アメリカの郵政公社USPSのEV宅配車両。「Next Generation Delivery Vehicle」(NGDV)と呼ばれている。Oshkosh社が製造を担当。USPSは2022年12月、2028年まで6万6000台以上のEVを配備し、少なくとも4万5000台がバッテリーEVになると発表している。
撮影:Business Insider Japan
EV(電気自動車)が身近なものになる中で、物流を支える商用車の電動化が世界でどう進むのかは、自動車産業を見る上で大きなポイントだ。
矢野経済研究所が1月13日に発表した調査では、2023年以降、急激に拡大するとの見通しを示している。
電動化比率を示した興味深いグラフは以下の通りだ。
赤枠部分は編集部による加工。
出典:矢野経済研究所のプレスリリース「電動商用車の世界市場に関する調査を実施(2022年)」より
矢野経済研究所によると、世界の商用車全体の販売台数は2022年、2305万台となる見通し。サプライチェーンの混乱による生産遅れなどが影響し、2020年水準を下回る数字だ。
一方、電動商用車(ここでは、ハイブリッド、PHV、電気自動車、燃料電池車まで含む)全体は2022年も販売台数が伸び続けており、2021年までは1%前後だった電動化比率は、2022年は一気に3.7%にまでシェア拡大が進む見込みだ。
同研究所では、内燃機関車と電動車の価格差が同等になる仮定の「アグレッシブ予測」と、バッテリー価格や積載量、航続距離などの課題が残ったと仮定する「コンサバティブ予測」の2つの予測を示している。
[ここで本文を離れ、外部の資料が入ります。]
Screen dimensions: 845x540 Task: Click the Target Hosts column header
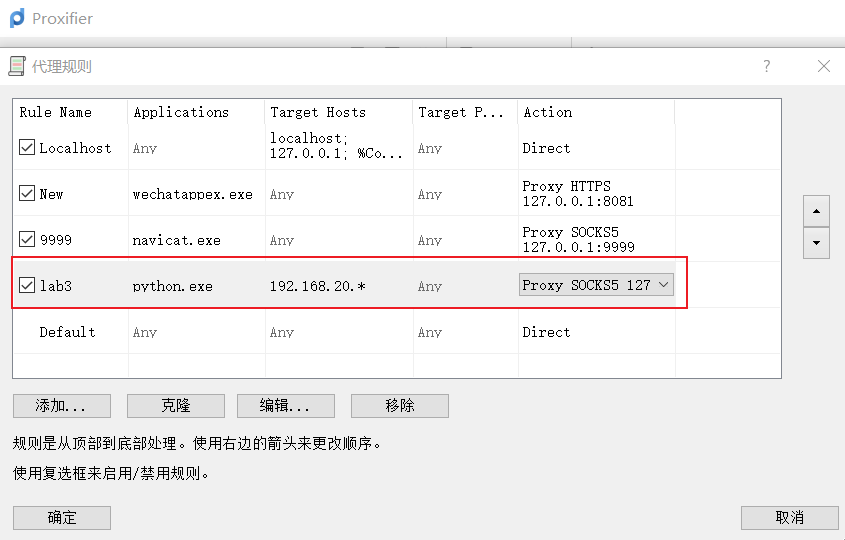(318, 112)
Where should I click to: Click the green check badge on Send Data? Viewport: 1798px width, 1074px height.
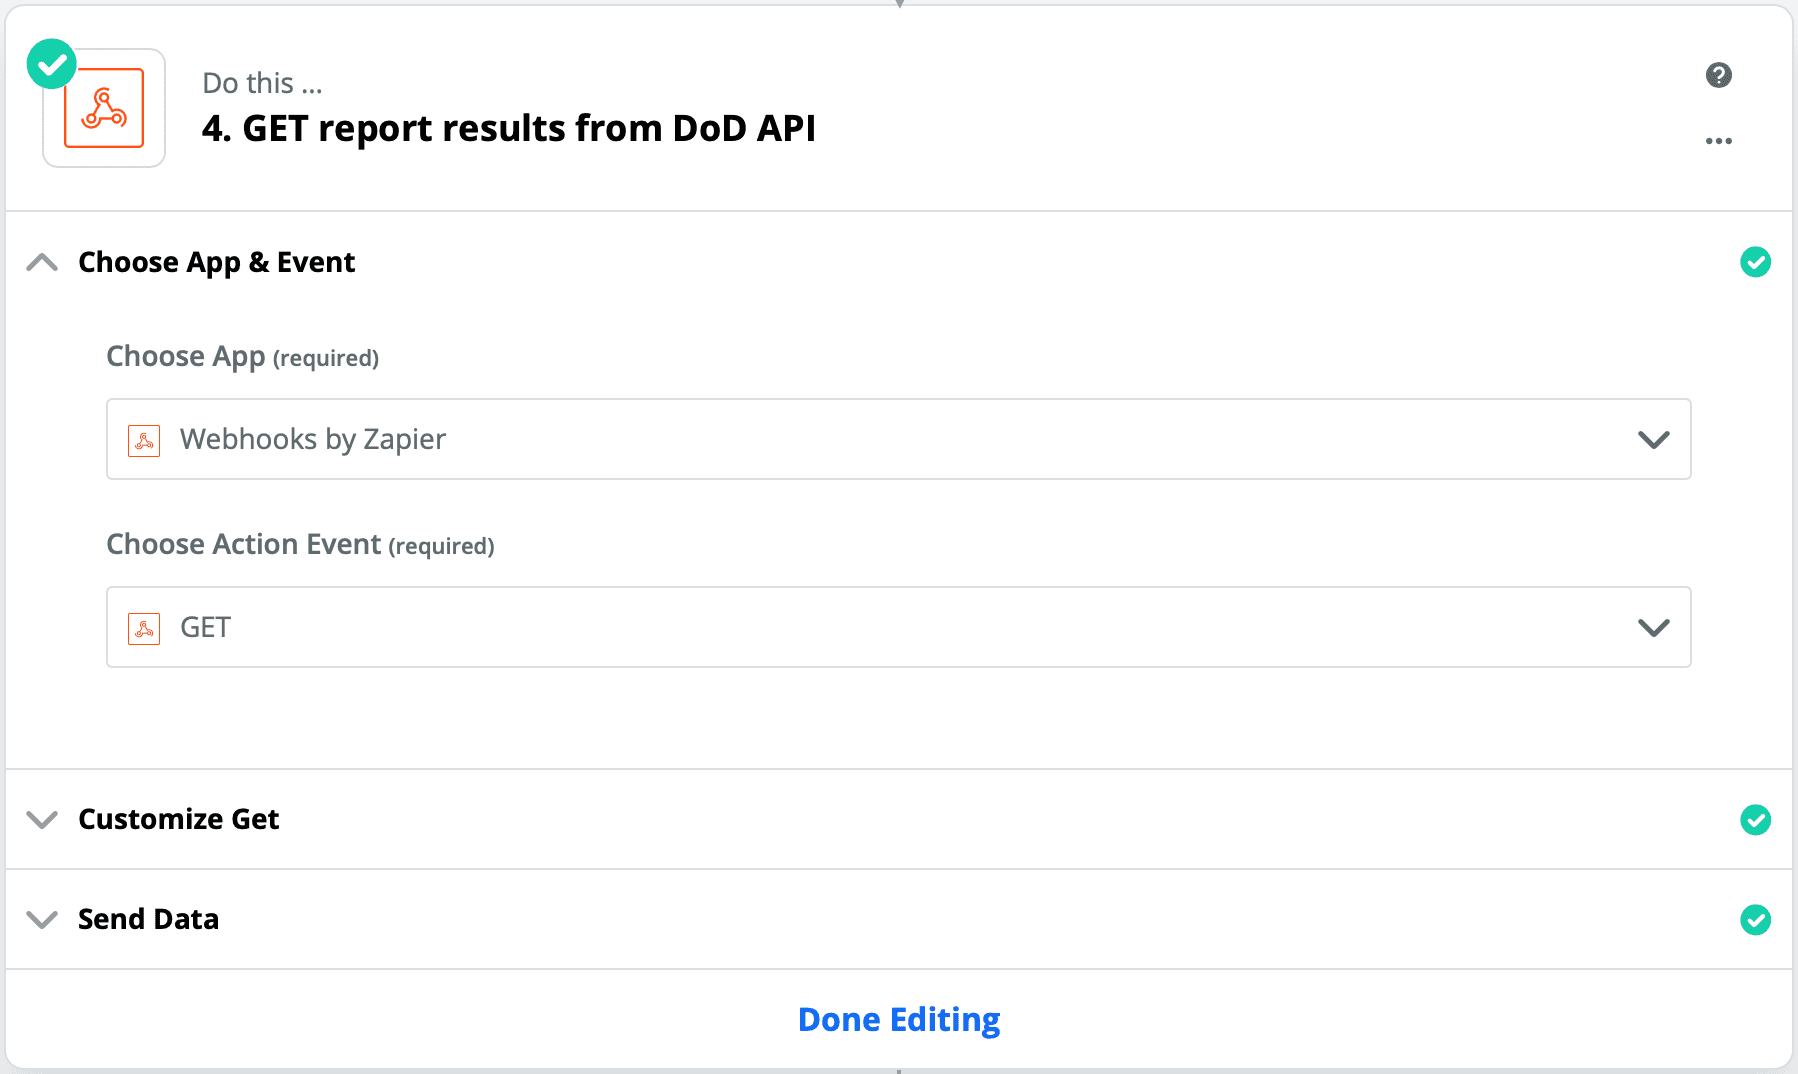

このうち、拡大傾向を保守的に見たコンサバティブ予測でも、2025年に商用EVは全世界の商用車販売台数の10%に達する。背景には、「環境問題、企業の社会的責任という観点からも、電動車の普及は今後も促進されるとみられ、BEVを中心に電動商用車の販売台数は増加していく」(プレスリリースより)という、社会的な要請がある。
ただ、商用車のEV化に関しては、各国で温度差がありそうだ。
同研究所では、その牽引役となるのは「欧州と中国を中心に市場を形成していく見通し」だとする。とりわけ欧州はロシアによるウクライナ侵攻の影響からエネルギー危機の懸念がくすぶり続けているが、今のところ、積極的なEV化を進めようとす方針は堅持している。
商用車におけるEV化は、1月初旬にラスベガスで開催されたCES2023の展示でもわかるように、バッテリーEV(BEV)一辺倒にはおそらくならない。
CENNTROがCES2023で展示した小型の商用EV「LS200」。1トンの荷物を積め、最高時速は約80キロ(50マイル)。1充電あたりの航続距離は264キロ(164マイル)をうたう。
撮影:Business Insider Japan
同じくCENNTROの燃料電池車のトレーラーヘッド。
撮影:Business Insider Japan
上のCENNTRO社の展示写真を見ても、BEVと燃料電池車をそれぞれ展示するような状況がある。背景には、バッテリーのコストが高いこと、また航続距離の課題も残るため、用途によってEV化の最適解を用意するという流れになっているものと思われる。
同研究所はプレスリリースを「商用車においてもBEV一本化ではなく、長距離輸送は、HEV、FCEV、代替燃料を活用するなど、パワートレインごとの適材適所が進むとみられる」と締めくくっている。